Global Malaise Trap Program

Large-Scale Sampling for Worldwide Biodiversity Assessments

Overview

The Global Malaise Trap Program (GMP) was an international collaboration between the CBG and multiple contributors from around the world. Results from the Canadian National Parks (CNP) Malaise Program were incorporated into the larger GMP dataset leading to a total of 158 sampling sites across 33 countries. The program represented the first step toward the acquisition of detailed temporal and spatial information on terrestrial arthropod communities across the globe. Over 2M specimens were sequenced through the GMP, representing over 153K species.
Past efforts to include arthropods in terrestrial assessments faced two barriers: ineffective sampling due to habitat complexity, and unreliable tools for species identification. The second barrier was circumvented by DNA barcoding, a method that utilizes sequence variation in a standardized gene fragment to rapidly sort and objectively differentiate species, while the first barrier was surmounted by the use of Malaise traps as specimen collection tools. Malaise traps are tent-like structures that are effective at capturing insects from various groups and are easily deployed and cost-effective. Used in combination with DNA barcoding, this approach made it possible to carry out large-scale sampling programs and enabled a time- and cost-efficient approach for biodiversity assessments around the world.

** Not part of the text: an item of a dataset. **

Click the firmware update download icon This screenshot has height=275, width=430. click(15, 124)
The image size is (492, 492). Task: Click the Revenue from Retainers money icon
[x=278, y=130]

Project Outcomes (September 2018)

Sampling Sites

A map of the world in grey with coloured dots representing sampling locations for the Global Malaise Program

Results

130 SITES PROCESSED

TOTAL SPECIMENS = 2,082,406

RECORDS WITH BINS = 1,771,353

BINS = 153,988

Complete Global Malaise Program species accumulation curve for all of the 130 sites completed as of September 2018, indicating progress through 2015 (69 sites completed) and 2017 (117 sites completed).

Complete GMP species accumulation curve for all of the 130 sites completed as of September 2018, indicating progress through 2015 (69 sites completed) and 2017 (117 sites completed).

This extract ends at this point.